La marine italienne arraisonne un pétrolier suspecté d'appartenir à la flotte fantôme russe à l'ouest de Pantelleria
L'ITS Thaon di Revel, navire amiral de l'opération européenne Irini, a intercepté le Toa Payoh, battant pavillon camerounais, à l'ouest de Pantelleria le 2 août pour vérifier sa nationalité en vertu de l'article 110 de la CNUDM.
L'interception
Le matin du 2 août 2026, le patrouilleur polyvalent de la marine italienne ITS Thaon di Revel, navire amiral de l'opération Eunavfor Med Irini de l'UE, a intercepté le pétrolier Toa Payoh à l'ouest de l'île de Pantelleria. Le navire, qui se réclame du pavillon camerounais, avait quitté Cotonou, au Bénin, le 16 juillet et se dirigeait vers Istanbul. Il est soumis aux sanctions de l'UE et identifié par le ministère italien de la Défense comme faisant partie de la « flotte fantôme » russe, un réseau de vieux pétroliers utilisés pour contourner les restrictions occidentales sur les exportations de pétrole. Un rapport de presse italien a toutefois désigné le navire sous le nom de MV South Star et daté l'incident du lundi 20 juillet, bien que le communiqué du ministère et d'autres médias aient situé l'opération le 2 août. Le voyage du pétrolier de l'Afrique de l'Ouest vers la Turquie est une route typique pour les navires de la flotte fantôme transportant du pétrole brut russe vers des marchés en dehors du plafonnement des prix du G7.

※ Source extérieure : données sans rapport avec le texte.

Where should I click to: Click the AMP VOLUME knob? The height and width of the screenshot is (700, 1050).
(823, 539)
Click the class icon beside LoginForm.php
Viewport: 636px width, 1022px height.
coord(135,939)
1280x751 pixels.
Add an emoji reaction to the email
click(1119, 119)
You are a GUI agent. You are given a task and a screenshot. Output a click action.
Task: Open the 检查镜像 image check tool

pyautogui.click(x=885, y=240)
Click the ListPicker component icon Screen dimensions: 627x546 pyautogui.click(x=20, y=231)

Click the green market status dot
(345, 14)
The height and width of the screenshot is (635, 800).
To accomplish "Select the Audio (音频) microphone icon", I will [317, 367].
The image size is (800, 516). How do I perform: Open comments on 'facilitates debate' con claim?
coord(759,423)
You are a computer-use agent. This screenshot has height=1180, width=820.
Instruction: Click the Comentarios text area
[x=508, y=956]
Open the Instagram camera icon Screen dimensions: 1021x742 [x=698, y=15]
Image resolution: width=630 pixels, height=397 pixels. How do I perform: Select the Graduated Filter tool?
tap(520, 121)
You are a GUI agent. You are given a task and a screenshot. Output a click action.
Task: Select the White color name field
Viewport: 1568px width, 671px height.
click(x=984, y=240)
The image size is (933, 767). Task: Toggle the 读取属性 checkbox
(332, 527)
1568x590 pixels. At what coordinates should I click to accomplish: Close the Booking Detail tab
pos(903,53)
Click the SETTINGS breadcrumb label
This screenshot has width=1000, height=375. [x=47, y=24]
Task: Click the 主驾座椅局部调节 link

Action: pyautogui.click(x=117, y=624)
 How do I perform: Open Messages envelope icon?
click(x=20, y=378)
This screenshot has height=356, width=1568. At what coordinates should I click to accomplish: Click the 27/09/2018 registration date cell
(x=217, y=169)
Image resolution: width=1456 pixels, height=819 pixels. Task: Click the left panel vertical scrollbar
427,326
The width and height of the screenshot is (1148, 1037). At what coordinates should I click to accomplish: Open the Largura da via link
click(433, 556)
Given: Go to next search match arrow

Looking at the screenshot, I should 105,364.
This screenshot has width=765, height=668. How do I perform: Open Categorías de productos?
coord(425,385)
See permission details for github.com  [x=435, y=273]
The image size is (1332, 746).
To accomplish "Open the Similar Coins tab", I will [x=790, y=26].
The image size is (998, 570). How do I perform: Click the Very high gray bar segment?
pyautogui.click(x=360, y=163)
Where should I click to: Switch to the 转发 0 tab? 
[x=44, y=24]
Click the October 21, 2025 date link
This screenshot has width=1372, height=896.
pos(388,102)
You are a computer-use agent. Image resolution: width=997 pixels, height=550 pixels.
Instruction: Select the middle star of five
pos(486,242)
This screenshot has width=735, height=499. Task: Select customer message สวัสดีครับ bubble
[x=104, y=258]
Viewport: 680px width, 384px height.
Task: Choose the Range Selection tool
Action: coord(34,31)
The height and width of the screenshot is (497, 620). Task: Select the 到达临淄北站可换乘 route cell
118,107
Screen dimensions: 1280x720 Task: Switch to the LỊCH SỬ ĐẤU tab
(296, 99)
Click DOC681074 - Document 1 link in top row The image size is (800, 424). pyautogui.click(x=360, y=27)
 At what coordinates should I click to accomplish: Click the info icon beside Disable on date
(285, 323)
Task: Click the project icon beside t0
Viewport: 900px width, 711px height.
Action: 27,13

L'opération d'arraisonnement
Le commandant du pétrolier a d'abord refusé de coopérer, a indiqué le ministère. En réponse, une équipe militaire italienne a arraisonné le navire à l'aide d'un hélicoptère NH90 depuis le Thaon di Revel. L'inspection a duré environ deux heures et visait à vérifier la nationalité du navire et le pavillon qu'il est autorisé à battre, comme l'exige l'article 110 de la Convention des Nations Unies sur le droit de la mer (CNUDM). L'opération s'est déroulée régulièrement et en toute sécurité, sans blessé ni dommage signalé.
- Le pétrolier quitte Cotonou, Bénin, à destination d'Istanbul
- Intercepté à l'ouest de Pantelleria par l'ITS Thaon di Revel
- Une équipe militaire italienne arraisonne par hélicoptère après que le commandant a d'abord refusé de coopérer
- L'opération de deux heures se termine ; le pétrolier se rend à Tunis, non saisi
Soutien multinational et base juridique
L'arraisonnement a été effectué avec le soutien d'un navire de guerre grec et d'un avion de patrouille polonais, reflétant la nature collaborative de la mission de l'UE. L'opération s'est déroulée en eaux internationales et dans le plein respect de la CNUDM, qui permet à un navire de guerre d'arraisonner un navire marchand étranger pour vérifier sa nationalité lorsqu'il existe des motifs raisonnables de soupçon. Le ministre italien de la Défense, Guido Crosetto, a félicité le personnel impliqué, déclarant que cette action démontrait la contribution concrète de l'Italie à la sécurité en Méditerranée et aux efforts de mise en œuvre de l'UE.
Je tiens à féliciter l'équipage du Nave Thaon di Revel et tout le personnel militaire impliqué dans l'opération pour le professionnalisme, la préparation et la fermeté dont ils ont fait preuve. Cette activité témoigne également concrètement de la contribution de l'Italie à la sécurité de la Méditerranée et à l'action de l'Union européenne.
Conséquences et vérification en cours
Après l'inspection, le pétrolier a fait route vers le port de Tunis, où il se trouve actuellement. Il n'a pas été placé sous saisie. Les autorités italiennes examinent désormais les informations et la documentation acquises lors de l'arraisonnement. L'opération s'inscrit dans la posture de plus en plus proactive de l'UE pour intercepter les navires soupçonnés de contourner les sanctions, en particulier ceux qui naviguent sous pavillon de complaisance. La flotte fantôme constitue un défi persistant pour les régimes de sanctions occidentaux, les navires changeant souvent de pavillon et de propriétaire pour masquer leurs liens avec les exportations de pétrole russe. Ces navires opèrent fréquemment avec des assurances et des dossiers de sécurité opaques, suscitant des préoccupations environnementales en Méditerranée. L'opération Irini, lancée en 2020, est la mission maritime de l'UE visant à faire respecter l'embargo de l'ONU sur les armes en Libye, mais son mandat a été élargi pour inclure le suivi du respect des sanctions.